Critique : Le Règne animal de Thomas Cailley

Dernière mise à jour : 5 oct. 2023

Bête de film !

© Studiocanal

Le cinéma fantastique français reprend du poil de la bête avec le second long-métrage de Thomas Cailley. 9 longues années après Les Combattants, un premier film remarqué à la Quinzaine des réalisateurs à Cannes pour son mélange des genres audacieux, le réalisateur confirme son talent de cinéaste hybride avec Le Règne animal.


9 années qui auront vu le monde traversé par une crise sanitaire inédite. Difficile de dire que le hasard fait bien les choses, mais force est de constater que l’actualité aura permis à Thomas Cailley de bâtir le pont parfait entre ses deux films. Si le premier dépeignait, dans un mélange de comédie et de romance, l’alarmisme d’une jeunesse soucieuse d’un basculement sociétal et environnemental, voire une apocalypse, Le Règne animal, lui, s’inscrit dans un monde qui s’est déjà transformé.

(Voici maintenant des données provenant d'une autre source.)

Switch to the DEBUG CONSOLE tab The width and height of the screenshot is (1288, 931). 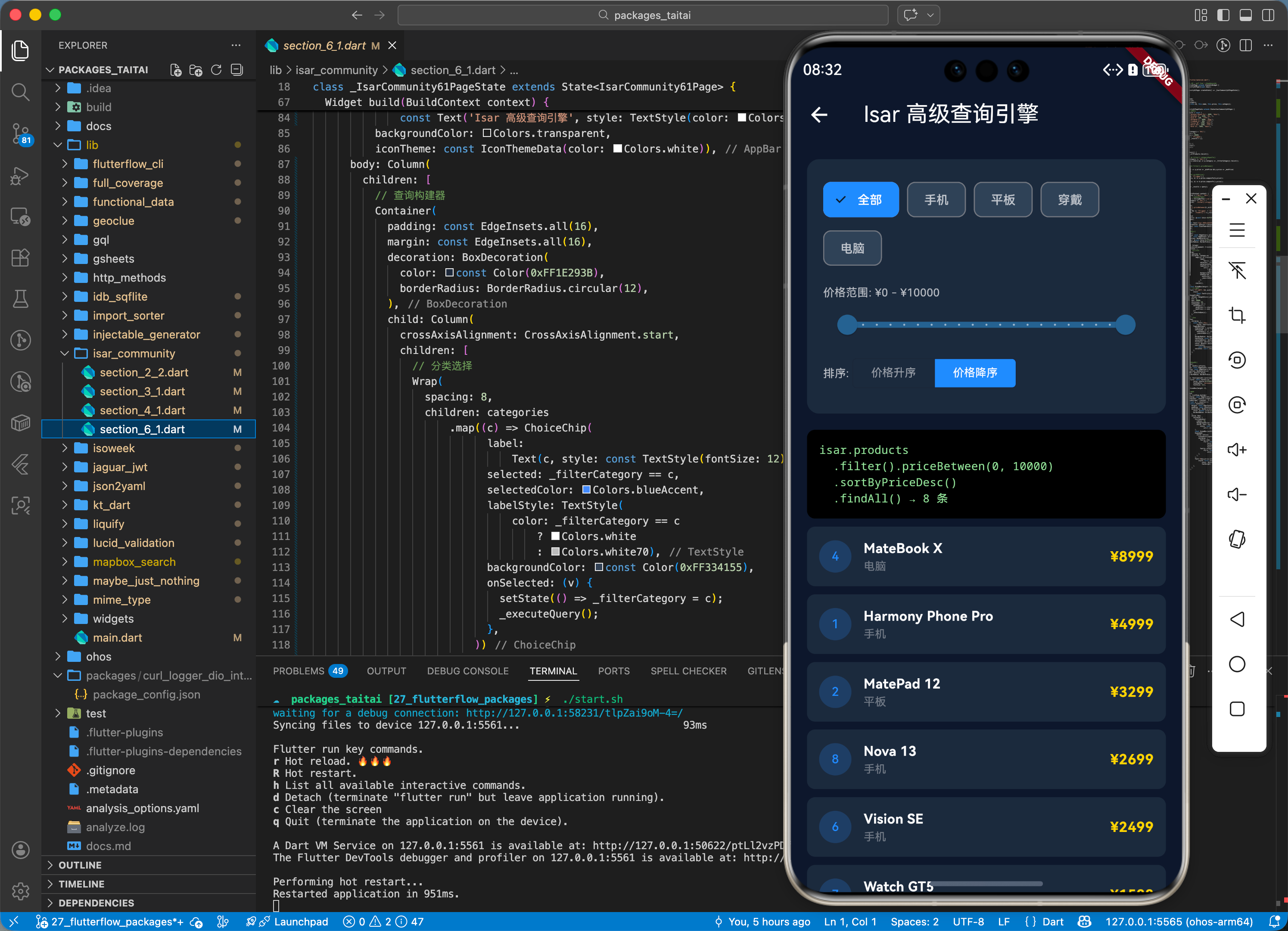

Nous voilà plongés dans une France contemporaine où certains êtres humains mutent progressivement en animaux. Dans l’incompréhension collective, la société est divisée face à ce phénomène inattendu. Faut-il cohabiter avec eux ? Si oui, par quels moyens ? Comment faut-il les nommer ? Les bestioles, les créatures ? Au milieu de tout ça, François (Romain Duris) part à la recherche de sa femme, touchée par ces mystérieuses transformations, avec son fils Emile (Paul Kircher) à ses côtés.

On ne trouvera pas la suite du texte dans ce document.